The exponent syntax allows a real-number to be specified in scientific notation as a magnitude and exponent pair . The exponent syntax comprises a real in decimal syntax or an integer, followed by the character e, f, d, or l which indicates the precision of the real-number, followed by the exponent as an integer.

Exponent Syntax. 

<magnitude-exponent> = (<decimal>|<integer>)['e'|'f'|'d'|'l']<integer>

e and f indicate a single precision floating point number, d indicates double precision and l indicates long precision.

Strings

Literal strings consist of a sequence of characters enclosed in double quotes "...".

String Syntax. 

<string> = '"'<unicode char>*'"'

where <unicode char> can be any Unicode character.

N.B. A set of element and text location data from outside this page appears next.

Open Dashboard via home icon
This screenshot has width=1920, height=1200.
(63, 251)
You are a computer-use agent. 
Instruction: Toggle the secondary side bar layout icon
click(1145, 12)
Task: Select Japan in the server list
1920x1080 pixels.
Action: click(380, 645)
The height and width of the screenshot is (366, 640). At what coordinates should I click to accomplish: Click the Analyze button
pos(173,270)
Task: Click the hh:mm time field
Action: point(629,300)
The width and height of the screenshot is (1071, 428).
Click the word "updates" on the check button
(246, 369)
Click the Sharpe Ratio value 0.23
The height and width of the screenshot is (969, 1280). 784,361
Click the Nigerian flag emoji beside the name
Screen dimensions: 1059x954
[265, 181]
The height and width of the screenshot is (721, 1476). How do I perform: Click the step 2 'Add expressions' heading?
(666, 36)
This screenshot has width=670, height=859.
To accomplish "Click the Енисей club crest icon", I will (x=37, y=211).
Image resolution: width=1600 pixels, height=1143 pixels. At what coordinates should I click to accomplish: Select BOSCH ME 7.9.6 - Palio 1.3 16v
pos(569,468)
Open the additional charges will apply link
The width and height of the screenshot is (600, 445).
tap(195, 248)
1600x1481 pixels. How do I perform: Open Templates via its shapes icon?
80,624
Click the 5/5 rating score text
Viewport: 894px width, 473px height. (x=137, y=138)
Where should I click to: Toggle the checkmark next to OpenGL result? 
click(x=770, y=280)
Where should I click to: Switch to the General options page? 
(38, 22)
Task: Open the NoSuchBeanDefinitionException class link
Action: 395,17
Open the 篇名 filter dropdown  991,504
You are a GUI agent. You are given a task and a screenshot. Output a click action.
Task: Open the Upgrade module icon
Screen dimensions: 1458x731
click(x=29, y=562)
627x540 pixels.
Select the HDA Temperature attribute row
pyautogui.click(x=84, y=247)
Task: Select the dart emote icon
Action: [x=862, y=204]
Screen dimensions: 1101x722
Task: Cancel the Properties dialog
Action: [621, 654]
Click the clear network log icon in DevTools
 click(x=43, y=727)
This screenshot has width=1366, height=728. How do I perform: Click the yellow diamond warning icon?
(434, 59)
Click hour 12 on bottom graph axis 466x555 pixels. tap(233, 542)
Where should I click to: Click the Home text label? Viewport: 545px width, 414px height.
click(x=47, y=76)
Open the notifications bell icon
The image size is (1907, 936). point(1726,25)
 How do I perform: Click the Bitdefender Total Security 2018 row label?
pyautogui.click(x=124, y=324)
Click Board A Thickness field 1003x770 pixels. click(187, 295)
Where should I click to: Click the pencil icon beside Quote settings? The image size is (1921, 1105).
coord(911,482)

A literal " character can appear inside a string if it is preceded by the backslash escape character \.

Example. 

"John said \"Hello\""

Certain escape sequence, consisting of a \ followed by a character, are shorthands for special characters, allowing the character to appear in the parsed string without having to write the actual character in the string literal.

Table 1. Escape Sequences

Sequence Character ASCII Character Code (Hex)

\n

Line Feed (LF) / New Line

0A

\r

Carriage Return (CR)

0D

\t

Tab

09

\u{<code>}

Unicode Character

<code>


The \u{<code>} escape sequence is replaced with the Unicode character with code (in hexadecimal) <code>. There must be an opening brace { following \u otherwise the escape sequence is treated as an ordinary literal character escape, in which \u is replaced with u. Currently the closing brace is optional }, as only the characters up to the first character that is not a hexadecimal digit are considered part of the character code. However, it is good practice to insert the closing brace as it clearly delimits which characters are to be interpreted as the character code and which characters are literal characters.

[Tip]

The \n, \r and \t escape sequences can alternatively be written as \u{A}, \u{D} and \u{9} respectively.

[Caution]

In a future release, omitting either the opening or closing brace, in a Unicode escape sequence, may result in a parse error.